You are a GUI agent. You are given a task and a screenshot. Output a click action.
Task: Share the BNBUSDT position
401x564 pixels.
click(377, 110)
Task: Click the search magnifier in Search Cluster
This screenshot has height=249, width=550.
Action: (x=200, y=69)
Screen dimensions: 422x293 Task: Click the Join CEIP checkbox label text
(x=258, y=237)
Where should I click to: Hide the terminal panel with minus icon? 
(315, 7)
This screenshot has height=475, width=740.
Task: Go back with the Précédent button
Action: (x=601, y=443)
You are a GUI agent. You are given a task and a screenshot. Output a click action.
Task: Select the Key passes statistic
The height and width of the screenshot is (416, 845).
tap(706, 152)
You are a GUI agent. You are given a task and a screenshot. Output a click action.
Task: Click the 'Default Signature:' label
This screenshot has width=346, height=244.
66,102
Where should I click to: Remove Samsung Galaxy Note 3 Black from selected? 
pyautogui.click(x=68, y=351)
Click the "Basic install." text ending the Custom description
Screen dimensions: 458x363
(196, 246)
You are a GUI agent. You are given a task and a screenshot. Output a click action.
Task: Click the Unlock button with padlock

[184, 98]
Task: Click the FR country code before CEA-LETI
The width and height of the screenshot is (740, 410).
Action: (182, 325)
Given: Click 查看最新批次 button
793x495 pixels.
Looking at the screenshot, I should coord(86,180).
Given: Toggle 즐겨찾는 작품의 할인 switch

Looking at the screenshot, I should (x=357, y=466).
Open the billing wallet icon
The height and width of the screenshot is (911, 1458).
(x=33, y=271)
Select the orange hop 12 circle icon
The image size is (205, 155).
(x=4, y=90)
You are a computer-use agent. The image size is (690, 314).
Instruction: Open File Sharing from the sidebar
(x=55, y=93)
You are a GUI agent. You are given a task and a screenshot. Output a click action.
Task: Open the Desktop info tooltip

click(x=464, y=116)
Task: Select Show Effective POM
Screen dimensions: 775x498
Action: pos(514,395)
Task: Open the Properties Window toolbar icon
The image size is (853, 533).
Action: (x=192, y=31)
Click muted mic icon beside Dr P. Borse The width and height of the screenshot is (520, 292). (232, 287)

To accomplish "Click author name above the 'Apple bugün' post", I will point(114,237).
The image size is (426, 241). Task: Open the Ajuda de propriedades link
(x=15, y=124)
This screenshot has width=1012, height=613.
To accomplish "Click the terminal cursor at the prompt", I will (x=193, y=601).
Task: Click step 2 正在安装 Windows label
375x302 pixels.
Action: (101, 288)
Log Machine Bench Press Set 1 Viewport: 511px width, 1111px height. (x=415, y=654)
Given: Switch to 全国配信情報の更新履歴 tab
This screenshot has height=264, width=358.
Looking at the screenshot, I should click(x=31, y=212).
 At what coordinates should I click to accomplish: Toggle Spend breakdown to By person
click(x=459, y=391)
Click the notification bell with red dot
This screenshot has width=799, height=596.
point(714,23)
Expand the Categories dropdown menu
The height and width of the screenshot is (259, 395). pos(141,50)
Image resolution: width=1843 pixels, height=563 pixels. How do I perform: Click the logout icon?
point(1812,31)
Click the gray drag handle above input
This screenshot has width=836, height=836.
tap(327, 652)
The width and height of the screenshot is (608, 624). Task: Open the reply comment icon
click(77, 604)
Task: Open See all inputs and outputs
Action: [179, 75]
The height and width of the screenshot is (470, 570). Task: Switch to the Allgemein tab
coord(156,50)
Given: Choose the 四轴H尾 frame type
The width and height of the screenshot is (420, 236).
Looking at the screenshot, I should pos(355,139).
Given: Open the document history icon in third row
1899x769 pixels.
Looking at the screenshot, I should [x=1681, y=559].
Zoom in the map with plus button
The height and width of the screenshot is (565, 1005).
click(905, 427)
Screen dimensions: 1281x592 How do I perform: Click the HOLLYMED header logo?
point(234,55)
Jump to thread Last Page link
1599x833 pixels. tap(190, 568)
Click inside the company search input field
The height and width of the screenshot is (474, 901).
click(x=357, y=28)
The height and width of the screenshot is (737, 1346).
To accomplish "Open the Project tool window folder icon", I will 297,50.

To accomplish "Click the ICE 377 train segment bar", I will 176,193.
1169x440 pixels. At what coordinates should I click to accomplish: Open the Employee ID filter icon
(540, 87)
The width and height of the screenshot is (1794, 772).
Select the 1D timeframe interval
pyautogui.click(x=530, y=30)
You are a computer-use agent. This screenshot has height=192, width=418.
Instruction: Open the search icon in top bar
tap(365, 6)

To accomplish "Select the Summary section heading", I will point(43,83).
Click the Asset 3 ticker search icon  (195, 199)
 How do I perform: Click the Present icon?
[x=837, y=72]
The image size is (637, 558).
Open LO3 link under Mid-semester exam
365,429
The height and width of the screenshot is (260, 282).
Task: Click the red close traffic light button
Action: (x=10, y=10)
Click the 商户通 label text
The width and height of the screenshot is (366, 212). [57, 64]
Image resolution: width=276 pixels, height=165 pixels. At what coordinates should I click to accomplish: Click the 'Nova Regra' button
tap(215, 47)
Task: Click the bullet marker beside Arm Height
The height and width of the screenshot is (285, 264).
-------
[Exercise goal]
Write out every line of the records exactly.

[Answer box]
You are a GUI agent. You are given a task and a screenshot. Output a click action.
Task: Share the BNBUSDT position
401x564 pixels.
click(377, 110)
Task: Click the search magnifier in Search Cluster
This screenshot has height=249, width=550.
Action: (x=200, y=69)
Screen dimensions: 422x293 Task: Click the Join CEIP checkbox label text
(x=258, y=237)
Where should I click to: Hide the terminal panel with minus icon? 
(315, 7)
This screenshot has height=475, width=740.
Task: Go back with the Précédent button
Action: (x=601, y=443)
You are a GUI agent. You are given a task and a screenshot. Output a click action.
Task: Select the Key passes statistic
The height and width of the screenshot is (416, 845).
tap(706, 152)
You are a GUI agent. You are given a task and a screenshot. Output a click action.
Task: Click the 'Default Signature:' label
This screenshot has width=346, height=244.
66,102
Where should I click to: Remove Samsung Galaxy Note 3 Black from selected? 
pyautogui.click(x=68, y=351)
Click the "Basic install." text ending the Custom description
Screen dimensions: 458x363
(196, 246)
You are a GUI agent. You are given a task and a screenshot. Output a click action.
Task: Click the Unlock button with padlock

[184, 98]
Task: Click the FR country code before CEA-LETI
The width and height of the screenshot is (740, 410).
Action: (182, 325)
Given: Click 查看最新批次 button
793x495 pixels.
Looking at the screenshot, I should coord(86,180).
Given: Toggle 즐겨찾는 작품의 할인 switch

Looking at the screenshot, I should (x=357, y=466).
Open the billing wallet icon
The height and width of the screenshot is (911, 1458).
(x=33, y=271)
Select the orange hop 12 circle icon
The image size is (205, 155).
(x=4, y=90)
You are a computer-use agent. The image size is (690, 314).
Instruction: Open File Sharing from the sidebar
(x=55, y=93)
You are a GUI agent. You are given a task and a screenshot. Output a click action.
Task: Open the Desktop info tooltip

click(x=464, y=116)
Task: Select Show Effective POM
Screen dimensions: 775x498
Action: pos(514,395)
Task: Open the Properties Window toolbar icon
The image size is (853, 533).
Action: (x=192, y=31)
Click muted mic icon beside Dr P. Borse The width and height of the screenshot is (520, 292). (232, 287)

To accomplish "Click author name above the 'Apple bugün' post", I will point(114,237).
The image size is (426, 241). Task: Open the Ajuda de propriedades link
(x=15, y=124)
This screenshot has width=1012, height=613.
To accomplish "Click the terminal cursor at the prompt", I will (x=193, y=601).
Task: Click step 2 正在安装 Windows label
375x302 pixels.
Action: (101, 288)
Log Machine Bench Press Set 1 Viewport: 511px width, 1111px height. (x=415, y=654)
Given: Switch to 全国配信情報の更新履歴 tab
This screenshot has height=264, width=358.
Looking at the screenshot, I should click(x=31, y=212).
 At what coordinates should I click to accomplish: Toggle Spend breakdown to By person
click(x=459, y=391)
Click the notification bell with red dot
This screenshot has width=799, height=596.
point(714,23)
Expand the Categories dropdown menu
The height and width of the screenshot is (259, 395). pos(141,50)
Image resolution: width=1843 pixels, height=563 pixels. How do I perform: Click the logout icon?
point(1812,31)
Click the gray drag handle above input
This screenshot has width=836, height=836.
tap(327, 652)
The width and height of the screenshot is (608, 624). Task: Open the reply comment icon
click(77, 604)
Task: Open See all inputs and outputs
Action: [179, 75]
The height and width of the screenshot is (470, 570). Task: Switch to the Allgemein tab
coord(156,50)
Given: Choose the 四轴H尾 frame type
The width and height of the screenshot is (420, 236).
Looking at the screenshot, I should pos(355,139).
Given: Open the document history icon in third row
1899x769 pixels.
Looking at the screenshot, I should [x=1681, y=559].
Zoom in the map with plus button
The height and width of the screenshot is (565, 1005).
click(905, 427)
Screen dimensions: 1281x592 How do I perform: Click the HOLLYMED header logo?
point(234,55)
Jump to thread Last Page link
1599x833 pixels. tap(190, 568)
Click inside the company search input field
The height and width of the screenshot is (474, 901).
click(x=357, y=28)
The height and width of the screenshot is (737, 1346).
To accomplish "Open the Project tool window folder icon", I will 297,50.

To accomplish "Click the ICE 377 train segment bar", I will 176,193.
1169x440 pixels. At what coordinates should I click to accomplish: Open the Employee ID filter icon
(540, 87)
The width and height of the screenshot is (1794, 772).
Select the 1D timeframe interval
pyautogui.click(x=530, y=30)
You are a computer-use agent. This screenshot has height=192, width=418.
Instruction: Open the search icon in top bar
tap(365, 6)

To accomplish "Select the Summary section heading", I will point(43,83).
Click the Asset 3 ticker search icon  (195, 199)
 How do I perform: Click the Present icon?
[x=837, y=72]
The image size is (637, 558).
Open LO3 link under Mid-semester exam
365,429
The height and width of the screenshot is (260, 282).
Task: Click the red close traffic light button
Action: (x=10, y=10)
Click the 商户通 label text
The width and height of the screenshot is (366, 212). [57, 64]
Image resolution: width=276 pixels, height=165 pixels. At what coordinates should I click to accomplish: Click the 'Nova Regra' button
tap(215, 47)
Task: Click the bullet marker beside Arm Height
The height and width of the screenshot is (285, 264).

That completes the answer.